Items from a dataset
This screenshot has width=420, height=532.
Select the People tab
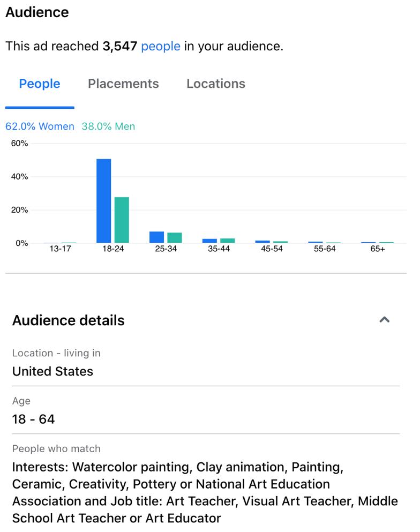40,84
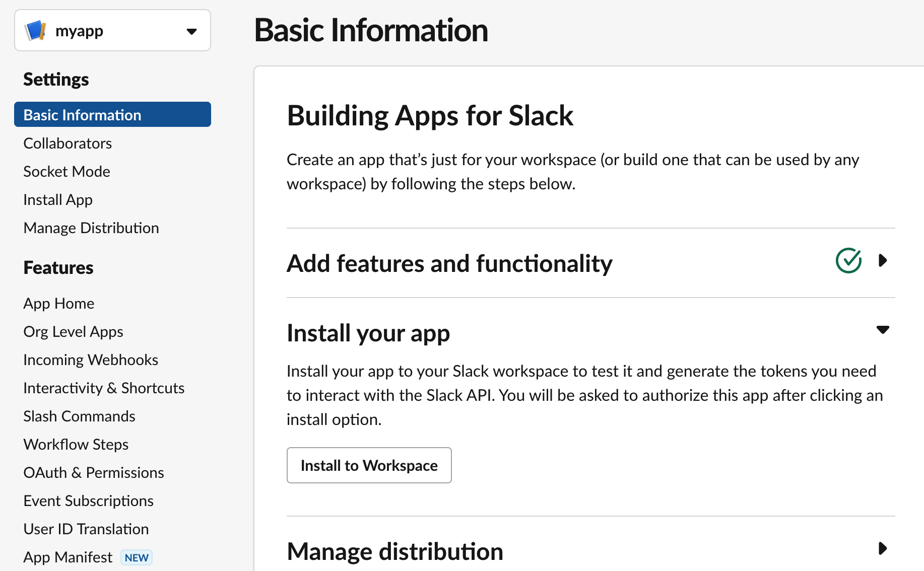Collapse the Install your app section
Image resolution: width=924 pixels, height=571 pixels.
click(x=882, y=330)
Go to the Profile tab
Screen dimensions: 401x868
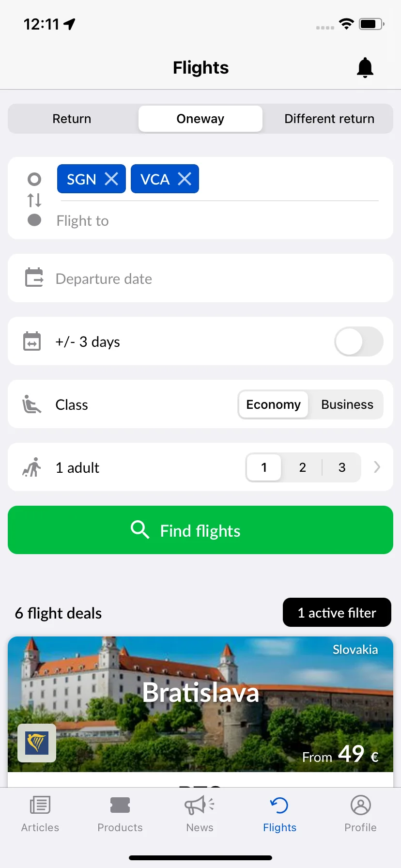click(360, 814)
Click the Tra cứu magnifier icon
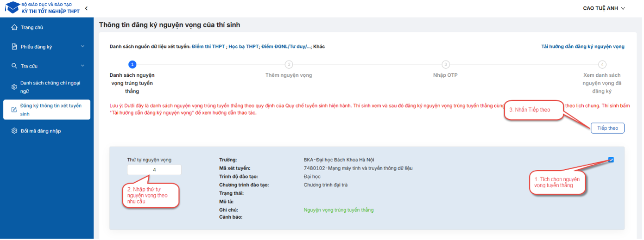 point(14,66)
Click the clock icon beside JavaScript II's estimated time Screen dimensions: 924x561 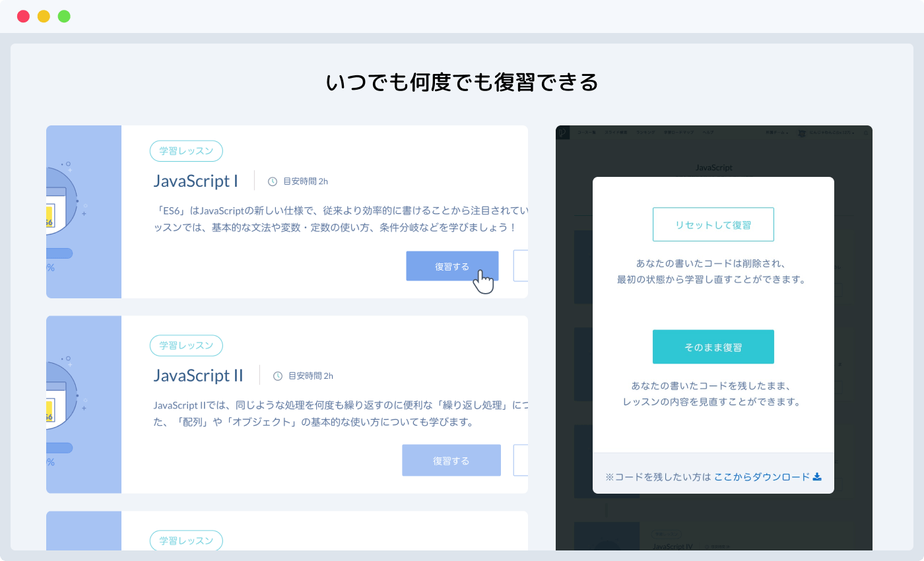[277, 376]
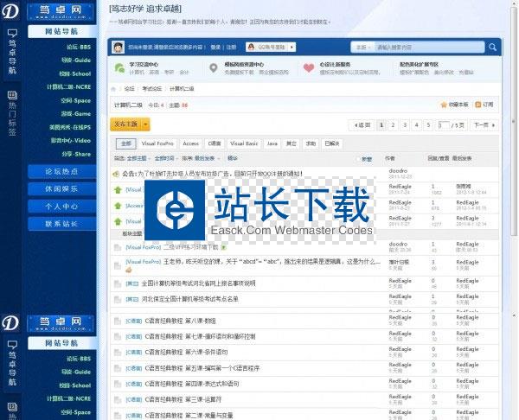Viewport: 519px width, 420px height.
Task: Go to the 下一页 next page
Action: pyautogui.click(x=481, y=125)
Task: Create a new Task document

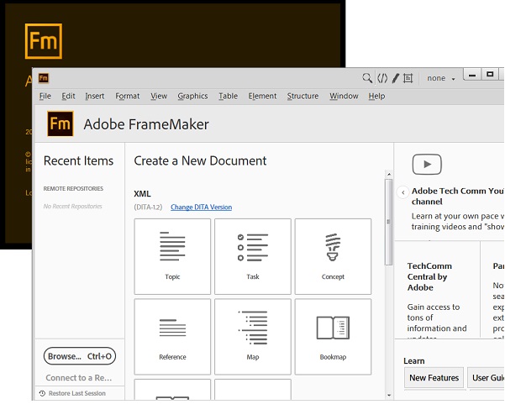Action: click(253, 255)
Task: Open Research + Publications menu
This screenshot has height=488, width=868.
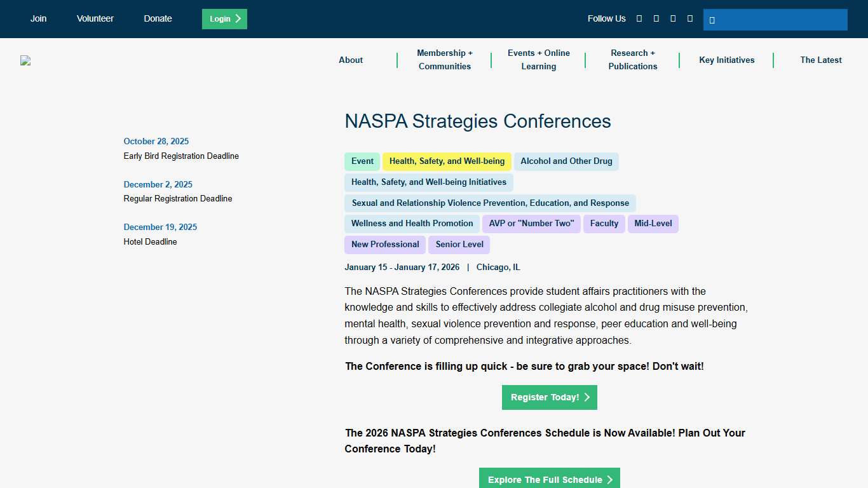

• TASK: Give back exactly the lines from the one containing "Task: Open Research + Publications menu" through the last line above, both included, and none of the pictures.

• ANSWER TO THIS TASK:
Task: Open Research + Publications menu
This screenshot has height=488, width=868.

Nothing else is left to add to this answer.